[Collected data entries]
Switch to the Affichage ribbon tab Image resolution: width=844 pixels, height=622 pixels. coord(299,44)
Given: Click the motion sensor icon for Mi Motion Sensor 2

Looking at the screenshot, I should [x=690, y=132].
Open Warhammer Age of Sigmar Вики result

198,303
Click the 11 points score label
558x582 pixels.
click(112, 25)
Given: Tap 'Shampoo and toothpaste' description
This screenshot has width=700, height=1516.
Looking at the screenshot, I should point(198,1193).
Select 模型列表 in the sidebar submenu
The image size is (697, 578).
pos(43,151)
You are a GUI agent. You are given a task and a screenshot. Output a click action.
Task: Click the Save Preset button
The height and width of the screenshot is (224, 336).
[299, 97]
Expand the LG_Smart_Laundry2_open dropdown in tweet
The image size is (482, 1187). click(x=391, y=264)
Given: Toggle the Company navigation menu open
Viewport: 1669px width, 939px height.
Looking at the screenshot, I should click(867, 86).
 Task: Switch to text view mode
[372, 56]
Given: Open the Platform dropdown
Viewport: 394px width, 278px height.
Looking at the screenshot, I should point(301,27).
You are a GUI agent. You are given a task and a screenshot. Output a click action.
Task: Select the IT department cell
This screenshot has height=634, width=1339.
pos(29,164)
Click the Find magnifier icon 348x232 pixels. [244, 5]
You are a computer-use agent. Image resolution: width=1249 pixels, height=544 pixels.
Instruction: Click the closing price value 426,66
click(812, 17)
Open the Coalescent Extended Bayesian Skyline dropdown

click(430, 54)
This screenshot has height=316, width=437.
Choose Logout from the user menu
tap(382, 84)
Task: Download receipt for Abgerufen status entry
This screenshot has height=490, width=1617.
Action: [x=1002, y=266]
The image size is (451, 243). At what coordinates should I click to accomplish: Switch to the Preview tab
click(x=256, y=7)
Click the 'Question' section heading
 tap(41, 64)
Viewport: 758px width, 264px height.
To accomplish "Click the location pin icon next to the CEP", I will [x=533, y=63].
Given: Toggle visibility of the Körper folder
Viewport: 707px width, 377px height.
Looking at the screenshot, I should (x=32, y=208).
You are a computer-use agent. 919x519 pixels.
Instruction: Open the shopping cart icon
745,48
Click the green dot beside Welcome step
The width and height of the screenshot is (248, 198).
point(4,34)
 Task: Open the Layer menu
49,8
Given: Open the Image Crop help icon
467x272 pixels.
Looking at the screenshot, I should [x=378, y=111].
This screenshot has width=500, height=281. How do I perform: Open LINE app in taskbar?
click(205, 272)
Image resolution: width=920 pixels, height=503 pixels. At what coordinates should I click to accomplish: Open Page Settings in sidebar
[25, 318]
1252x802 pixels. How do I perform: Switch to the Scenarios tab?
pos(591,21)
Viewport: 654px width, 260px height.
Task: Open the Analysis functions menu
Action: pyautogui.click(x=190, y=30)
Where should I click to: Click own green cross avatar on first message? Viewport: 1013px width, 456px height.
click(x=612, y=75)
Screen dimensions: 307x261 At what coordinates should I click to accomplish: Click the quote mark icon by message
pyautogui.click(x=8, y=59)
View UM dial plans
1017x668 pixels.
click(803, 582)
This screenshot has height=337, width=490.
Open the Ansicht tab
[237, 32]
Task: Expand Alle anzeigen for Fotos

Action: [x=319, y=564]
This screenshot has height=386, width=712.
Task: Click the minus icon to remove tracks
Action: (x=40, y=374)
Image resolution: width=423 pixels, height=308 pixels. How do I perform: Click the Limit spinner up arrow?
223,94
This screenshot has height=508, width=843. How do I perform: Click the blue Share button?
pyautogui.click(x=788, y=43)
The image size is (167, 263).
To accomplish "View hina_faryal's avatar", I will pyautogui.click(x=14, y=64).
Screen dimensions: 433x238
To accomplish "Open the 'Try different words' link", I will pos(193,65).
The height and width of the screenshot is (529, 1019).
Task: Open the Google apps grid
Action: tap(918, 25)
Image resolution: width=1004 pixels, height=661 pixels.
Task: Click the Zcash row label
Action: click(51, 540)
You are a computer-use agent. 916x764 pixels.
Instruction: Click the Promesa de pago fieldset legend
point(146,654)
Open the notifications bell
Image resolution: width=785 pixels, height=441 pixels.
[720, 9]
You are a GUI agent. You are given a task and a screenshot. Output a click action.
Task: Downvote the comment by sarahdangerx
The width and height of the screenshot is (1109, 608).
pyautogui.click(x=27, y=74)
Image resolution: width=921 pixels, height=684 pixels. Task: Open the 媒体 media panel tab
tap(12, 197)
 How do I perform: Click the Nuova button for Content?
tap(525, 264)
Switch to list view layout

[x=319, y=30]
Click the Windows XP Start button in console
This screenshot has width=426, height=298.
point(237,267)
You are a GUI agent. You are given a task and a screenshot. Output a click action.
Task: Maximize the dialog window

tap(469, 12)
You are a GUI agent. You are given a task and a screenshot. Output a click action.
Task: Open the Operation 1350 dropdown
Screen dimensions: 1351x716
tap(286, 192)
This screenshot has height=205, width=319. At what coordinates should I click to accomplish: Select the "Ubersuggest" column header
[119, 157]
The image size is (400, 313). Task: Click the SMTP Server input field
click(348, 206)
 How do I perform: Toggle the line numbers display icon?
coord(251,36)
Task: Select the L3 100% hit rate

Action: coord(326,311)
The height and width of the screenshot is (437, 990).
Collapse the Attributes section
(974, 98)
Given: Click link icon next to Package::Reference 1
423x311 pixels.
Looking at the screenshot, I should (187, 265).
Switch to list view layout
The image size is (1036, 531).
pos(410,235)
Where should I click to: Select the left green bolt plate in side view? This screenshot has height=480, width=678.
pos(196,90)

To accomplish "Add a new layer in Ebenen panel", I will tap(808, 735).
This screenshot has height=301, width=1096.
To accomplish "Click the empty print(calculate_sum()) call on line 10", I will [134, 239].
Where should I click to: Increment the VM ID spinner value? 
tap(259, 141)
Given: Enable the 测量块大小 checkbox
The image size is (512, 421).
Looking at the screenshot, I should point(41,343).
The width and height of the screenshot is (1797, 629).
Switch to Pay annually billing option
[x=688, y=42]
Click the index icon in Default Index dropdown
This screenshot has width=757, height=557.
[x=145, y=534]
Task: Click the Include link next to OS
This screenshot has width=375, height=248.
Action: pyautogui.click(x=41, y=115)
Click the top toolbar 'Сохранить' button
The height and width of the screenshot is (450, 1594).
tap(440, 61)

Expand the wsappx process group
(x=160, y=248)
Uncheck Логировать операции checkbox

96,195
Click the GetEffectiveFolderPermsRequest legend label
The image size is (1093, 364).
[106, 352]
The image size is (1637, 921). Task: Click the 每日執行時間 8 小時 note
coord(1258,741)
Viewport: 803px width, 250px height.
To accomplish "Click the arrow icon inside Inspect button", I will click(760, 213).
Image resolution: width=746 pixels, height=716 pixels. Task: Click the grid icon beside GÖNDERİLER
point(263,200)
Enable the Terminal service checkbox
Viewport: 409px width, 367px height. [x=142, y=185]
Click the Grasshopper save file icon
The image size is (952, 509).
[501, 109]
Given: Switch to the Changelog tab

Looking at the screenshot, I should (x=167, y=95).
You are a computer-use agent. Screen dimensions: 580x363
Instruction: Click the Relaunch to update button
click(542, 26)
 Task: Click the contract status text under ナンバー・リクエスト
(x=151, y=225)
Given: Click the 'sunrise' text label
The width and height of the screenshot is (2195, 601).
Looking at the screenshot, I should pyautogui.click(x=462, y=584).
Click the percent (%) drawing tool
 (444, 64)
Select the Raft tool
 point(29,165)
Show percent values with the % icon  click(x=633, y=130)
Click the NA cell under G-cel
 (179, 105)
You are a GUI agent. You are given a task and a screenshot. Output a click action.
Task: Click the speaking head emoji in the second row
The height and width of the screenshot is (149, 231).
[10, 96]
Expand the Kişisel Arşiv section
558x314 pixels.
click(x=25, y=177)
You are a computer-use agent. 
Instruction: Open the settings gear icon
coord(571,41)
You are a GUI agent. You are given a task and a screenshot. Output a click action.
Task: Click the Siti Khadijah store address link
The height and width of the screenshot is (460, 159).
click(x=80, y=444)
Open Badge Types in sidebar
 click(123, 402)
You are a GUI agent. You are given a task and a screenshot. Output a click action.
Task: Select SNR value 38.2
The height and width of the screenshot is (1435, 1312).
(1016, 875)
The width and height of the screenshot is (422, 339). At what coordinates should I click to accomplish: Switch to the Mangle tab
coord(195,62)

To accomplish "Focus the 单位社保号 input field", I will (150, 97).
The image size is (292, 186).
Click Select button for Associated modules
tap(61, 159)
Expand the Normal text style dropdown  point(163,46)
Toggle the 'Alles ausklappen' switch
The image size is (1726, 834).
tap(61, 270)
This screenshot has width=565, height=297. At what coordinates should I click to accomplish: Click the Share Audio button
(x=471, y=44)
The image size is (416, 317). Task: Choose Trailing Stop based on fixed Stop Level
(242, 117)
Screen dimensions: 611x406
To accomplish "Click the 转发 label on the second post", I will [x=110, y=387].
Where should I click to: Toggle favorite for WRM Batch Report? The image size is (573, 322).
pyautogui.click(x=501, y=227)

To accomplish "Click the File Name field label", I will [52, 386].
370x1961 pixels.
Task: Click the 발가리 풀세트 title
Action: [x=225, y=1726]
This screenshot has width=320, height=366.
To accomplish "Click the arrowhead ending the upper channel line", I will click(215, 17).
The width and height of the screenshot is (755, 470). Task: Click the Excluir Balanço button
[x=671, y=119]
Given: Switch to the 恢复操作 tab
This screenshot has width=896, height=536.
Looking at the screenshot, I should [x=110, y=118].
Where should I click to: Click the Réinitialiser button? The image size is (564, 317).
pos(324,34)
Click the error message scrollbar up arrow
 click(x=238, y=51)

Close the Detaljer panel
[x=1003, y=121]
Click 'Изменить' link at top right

What the exercise asks » Report the number of lines above containing the word "computer", with no other text.

Solution for this exercise » 5